The latest trend in database technology is away from relational tables. It seems that everybody is trying to find a way to fit a NoSQL database into their project… whether they need one or not. As with every programming language, framework, and library, you will need to take a good look to see whether a NoSQL database is a good fit for your project.

MongoDB is the prevailing NoSQL database platform, so I’ll be using it to compare to relational databases like Oracle and PostgreSQL.

Differences

Instead of storing data in tables with strict rows and columns, MongoDB is usually used in a “schema-less” format. What you would consider a “row” in a relational database, is called a “document” in MongoDB. Documents can can have any number of values, and can even include “sub-documents.” The nice thing is that no two documents in a “collection” (which is similar to a “table” in a relational database) are required to have the same values.

For example, a Users table in a relational database:

FirstName     LastName     FavoriteColor     FavoriteFood
Olivia        Hall         Green             *NULL*
Owen          Reed         *NULL*            Pizza

And the same data in a users collection in MongoDB:

{
  "firstName" : "Olivia",
  "lastName" : "Hall",
  "favoriteColor" : "Green"
}

{
  "firstName" : "Owen",
  "lastName" : "Reed",
  "favoriteFood" : "Pizza"
}

You can see that documents in MongoDB don’t have to follow the same schema; The first document has a favoriteColor key, but not a favoriteFood key. And the opposite is true for the second document. Some people make the argument that this type of data modeling is better for how modern software development works.

How do you store relational data then?

This is where most people get tripped up. In a NoSQL database, there are no relationships between tables. Many people are used to the having keys in one table that relate to another. For example, a PurchaseOrders table that contains a CustomerId field. The CustomerId field would be linked via foreign key to a Customers table.

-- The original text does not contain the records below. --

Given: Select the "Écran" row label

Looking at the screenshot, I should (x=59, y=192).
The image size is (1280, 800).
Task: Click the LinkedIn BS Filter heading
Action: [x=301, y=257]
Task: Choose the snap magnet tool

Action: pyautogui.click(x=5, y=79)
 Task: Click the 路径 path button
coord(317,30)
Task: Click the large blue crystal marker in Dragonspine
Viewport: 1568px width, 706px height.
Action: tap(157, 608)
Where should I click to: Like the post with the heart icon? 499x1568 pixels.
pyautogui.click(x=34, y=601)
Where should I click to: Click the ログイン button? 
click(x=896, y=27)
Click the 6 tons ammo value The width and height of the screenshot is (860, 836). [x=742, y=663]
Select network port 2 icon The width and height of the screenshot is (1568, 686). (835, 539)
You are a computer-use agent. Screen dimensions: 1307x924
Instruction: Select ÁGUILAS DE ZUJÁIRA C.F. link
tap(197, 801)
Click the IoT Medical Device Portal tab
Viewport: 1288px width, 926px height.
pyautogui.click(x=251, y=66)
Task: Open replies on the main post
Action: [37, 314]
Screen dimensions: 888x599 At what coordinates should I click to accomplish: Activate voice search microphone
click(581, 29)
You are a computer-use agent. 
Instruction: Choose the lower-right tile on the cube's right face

There are many ways to model this in NoSQL. The most common would probably be to embed the customer data in the purchase order data or vice-versa, like so:

> db.purchaseOrders.findOne()

{
  "_id" : 32543,
  "total" : 210.34,
  "date" : "2014-08-05 18:34:22",
  "customer" : {
    "name" : "Madison Brown",
    "address" : "621 Market St.",
    "city" : "Pleasant Hill",
    "state" : "IA"
  }
}

You can still get all distinct customer information without referring to another table. In this case, just a query like this will do:

> db.purchaseOrders.distinct('customer')

{
  "0" : {
    "name" : "Madison Brown",
    "address" : "621 Market St.",
    "city" : "Pleasant Hill",
    "state" : "IA"
  },
  "1" : {
    "name" : "Audrey Reed",
    "address" : "1965 Lincoln St.",
    "city" : "Greenville",
    "state" : "MA"
  }
}

If you do happen to need to “join” a table in MongoDB, you can do it on the application side by querying the first collection, and then querying the second collection based on the returned document(s). This is generally slower, and if you find yourself doing it a lot, you may consider remodeling your data structure into a more non-relational format.

Advantages

My favorite advantage is the fact that data in MongoDB is stored in a JSON-like structure. If you’re working with JavaScript on the front-end, Node.js on the back-end, and MongoDB for your database, you’re using basically using JavaScript during the entire development process. In fact, designing an API is so easy, in most cases you can just return data exactly from MongoDB to the client as JSON without having to modify it server-side (as long as your write your queries the right way).

Take a look at MongoDB or other NoSQL databases and decide whether your project could benefit from their design vs a relational database. Just please don’t try to fit one in where it doesn’t belong. It will only lead to headaches later. NoSQL databases were never intended to replace relational databases. But there are many overlaps, and some developers have found ways to hammer a NoSQL database into working in a relational way, only to have headaches later when they realize it doesn’t work the way they expected.

Originally published on my old blog on August 8, 2014.